I think it’s actually quite a reasonable proposition not to present myself to the Australian people as a lifelong professional politician. I have done a bunch of other things. And the large slice of those other things actually goes to the machinery of government. I spent five years, for example, representing the Queensland Government as its senior public service representative on the steering committee of the Council of Australian Governments, where we spent our time negotiating major microeconomic reforms as officials like national competition policy. I'm reasonable familiar with the machinery of government. And, therefore, I would hope that the Australian people, in viewing that by way of background and being mindful of the background which our opponents brought to office in 1996, would make an appropriate decision come this Saturday.
GRATTAN: Michelle Grattan of The Age. Mr Rudd, Labor announced a business advisory group headed by Rod Eddington, but I don't think it has actually added members to that group. Do you intend to fill out the group and in government what would be the mechanism for receiving advice from that group? Would it report to you directly, or would it go through one of your ministers and if so, which one? And could you also tell us something of the mechanism in government for getting advice formally from the ACTU?
RUDD: Firstly on Rod Eddington. I think Sir Rod has been a great source of advice to me personally and to Wayne Swan throughout the course of this year. I value his counsel greatly. Secondly, in terms of the composition of the Council of Business Advisors, that you refer to, that has been developed and we have a panel of some six or seven individuals who I believe are ready to roll. On the question of the broader advisory processes from the business community in to government - my experience in the Queensland Government has always been that having an open door with business and listening to corporations large and small and also their peak bodies is the best way to proceed.
I was just having a conversation with someone before, I'll leave them unnamed in case it embarrasses them, but they were from the National Australia Bank. That's a big bank, it could be anybody - about this simple proposition which as you’ve heard me speak of a lot and the Treasurer has taken objection to this, about how you go about transforming our financial services sector into an export platform to the rest of the world. It’s a very sophisticated sector, our funds management sector is particularly of great depth and breath and density. I always asked myself the question why can't we project this into the region as a major new export business for the nation. In taking that further, both in terms of the taxation arrangements which you have already indicated the reduction in the foreign withholding tax, but also in how we re-badge and re-brand Australia as a funds management capital for wider East Asia. We have just been talking about how we'd do that consultatively with the peak bodies, IPSA, the Bankers Association and the other peak bodies. The only way you deliver good outcomes here is if you do it consultatively, and I very much believe in a ‘Team Australia’ approach.
The third part of your question was about the ACTU. I haven't given much thought to that to be quite honest in terms of how all that would work, but I'm sure we'll chat from time to time as appropriate.
LEWIS: Mr Rudd, Steve Lewis from News Limited. In the series of commitments you just made - I was going to call them commandments, but there's 11, not 10 - in the series of commitments you made…
RUDD: I’m more new testament than old, mate.

(Saved entries)
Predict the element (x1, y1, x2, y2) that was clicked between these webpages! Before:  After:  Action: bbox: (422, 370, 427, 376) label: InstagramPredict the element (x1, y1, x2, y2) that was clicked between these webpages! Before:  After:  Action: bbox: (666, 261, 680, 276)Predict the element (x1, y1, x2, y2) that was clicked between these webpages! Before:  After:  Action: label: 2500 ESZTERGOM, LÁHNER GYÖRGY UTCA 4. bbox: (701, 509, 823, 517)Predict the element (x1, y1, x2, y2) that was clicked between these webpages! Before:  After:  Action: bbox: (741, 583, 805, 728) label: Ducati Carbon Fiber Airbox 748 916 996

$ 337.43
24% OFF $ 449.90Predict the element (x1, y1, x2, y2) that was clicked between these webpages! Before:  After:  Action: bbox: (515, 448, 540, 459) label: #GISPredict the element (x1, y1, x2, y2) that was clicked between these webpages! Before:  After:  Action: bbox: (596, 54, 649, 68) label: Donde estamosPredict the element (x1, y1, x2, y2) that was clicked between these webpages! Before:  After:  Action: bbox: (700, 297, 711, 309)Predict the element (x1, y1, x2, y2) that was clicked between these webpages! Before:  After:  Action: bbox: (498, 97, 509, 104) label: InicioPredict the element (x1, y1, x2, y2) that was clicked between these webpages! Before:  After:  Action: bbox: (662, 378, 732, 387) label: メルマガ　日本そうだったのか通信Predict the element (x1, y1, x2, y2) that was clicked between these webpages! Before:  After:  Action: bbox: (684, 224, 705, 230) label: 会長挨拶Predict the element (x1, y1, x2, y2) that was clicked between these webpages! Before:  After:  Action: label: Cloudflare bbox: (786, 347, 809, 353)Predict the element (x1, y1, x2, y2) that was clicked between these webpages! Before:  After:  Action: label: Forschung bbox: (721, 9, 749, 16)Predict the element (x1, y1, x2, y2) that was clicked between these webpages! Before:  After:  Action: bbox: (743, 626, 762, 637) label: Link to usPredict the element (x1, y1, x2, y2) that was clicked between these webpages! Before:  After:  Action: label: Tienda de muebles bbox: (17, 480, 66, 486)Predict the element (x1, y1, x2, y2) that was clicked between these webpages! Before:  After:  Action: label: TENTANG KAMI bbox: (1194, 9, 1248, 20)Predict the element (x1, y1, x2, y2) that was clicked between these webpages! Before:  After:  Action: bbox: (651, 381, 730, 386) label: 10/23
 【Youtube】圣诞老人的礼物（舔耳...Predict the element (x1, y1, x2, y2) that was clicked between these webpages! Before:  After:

What needs to be done: Reproduce word for word the part of the press conference transcript from "LEWIS: Mr Rudd, Steve" to "than old, mate.".

Task response:
LEWIS: Mr Rudd, Steve Lewis from News Limited. In the series of commitments you just made - I was going to call them commandments, but there's 11, not 10 - in the series of commitments you made…
RUDD: I’m more new testament than old, mate.